Dinsdag 29 november 2011

Encryptie

Verdachte Robert M. had zijn bestanden zo goed beveiligd dat de code niet te kraken was. Pas nadat hij zelf had verteld hoe hij zijn bestanden had beveiligd was het mogelijk om hierin inzage te krijgen. In dit stuk worden verschillende encryptietechnieken behandeld. Daarna wordt de bestaande wetgeving met betrekking tot encryptie onder de loep genomen. Eveneens wordt besproken of het gevoel van veiligheid dat ontstaat door het inzetten van encryptie wel terecht is.

Werking van encryptie
Encryptie is kort gezegd het versleutelen van gegevens met behulp van wiskundige technieken. Een wiskundig algoritme zorgt ervoor dat gegevens worden versleuteld zodat deze niet inzichtelijk zijn voor derden. Als de gegevens belanden bij de ontvanger gebruikt deze een sleutel om de gegevens weer te ontsleutelen. In de praktijk worden er twee vormen van encryptie gebruikt: symmetrische en asymmetrische encryptie.

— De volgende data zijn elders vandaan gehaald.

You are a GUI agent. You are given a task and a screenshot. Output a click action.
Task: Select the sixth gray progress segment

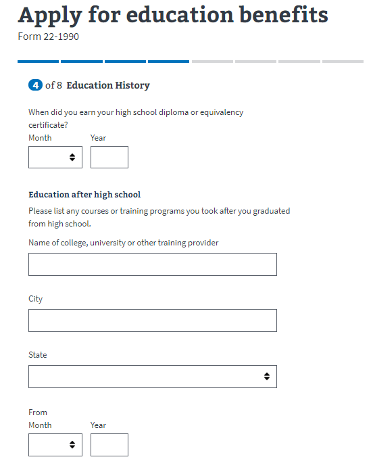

Symmetrische encryptie betekent dat er maar één sleutel is om de gegevens mee te versleutelen en te ontsleutelen. Personen die gegevens uitwisselen en deze met symmetrische encryptie versleutelen moeten dus allebei deze sleutel in bezit te hebben. Bij twee personen is dit niet zo’n groot probleem. Zodra men echter gegevens gaat uitwisselen in een groep wordt de veiligheid problematisch. Een groep mensen krijgt toegang tot dezelfde sleutel die alle communicatie kan ontsleutelen. Een andere optie is dan om voor ieder groepslid aparte sleutels uit te wisselen. Het gevolg hiervan is dat er bij een groep van twintig personen al 190 sleutels van hand tot hand moeten gaan. Omdat dit al snel te complex gaat worden gebruikt men in groepen vaker asymmetrische encryptie.
Bij asymmetrische encryptie maakt men gebruik van twee verschillende sleutels: een geheime en een publieke sleutel. Stel dat een persoon zijn e-mail wil beveiligen door middel van asymmetrische encryptie. Om gegevens op deze manier te beveiligen zal deze persoon een encryptieprogramma moeten gebruiken die deze twee sleutels genereert. Vervolgens publiceert hij de publieke sleutel, zodat anderen die aan hem een bericht willen sturen deze sleutel kunnen vinden en gebruiken om het bericht mee te versleutelen. Als hij dit bericht ontvangt gebruikt hij vervolgens zijn eigen geheime sleutel om de gegevens weer leesbaar te maken. Het gevolg is dat het uitwisselen van gegevens binnen een groep veel makkelijker wordt. Elk groepslid publiceert een sleutel en het gevolg is dat de hele groep beveiligd kan communiceren. Omgekeerd kan men deze methode gebruiken voor het gebruik van digitale handtekeningen. De geheime sleutel wordt gebruikt om een bericht mee te ‘signeren’ waarna de ontvanger deze keer de publieke sleutel gebruikt om zo vast te stellen dat het bericht authentiek is. Meer informatie hierover is beschikbaar in het onderwerp elektronische handtekening.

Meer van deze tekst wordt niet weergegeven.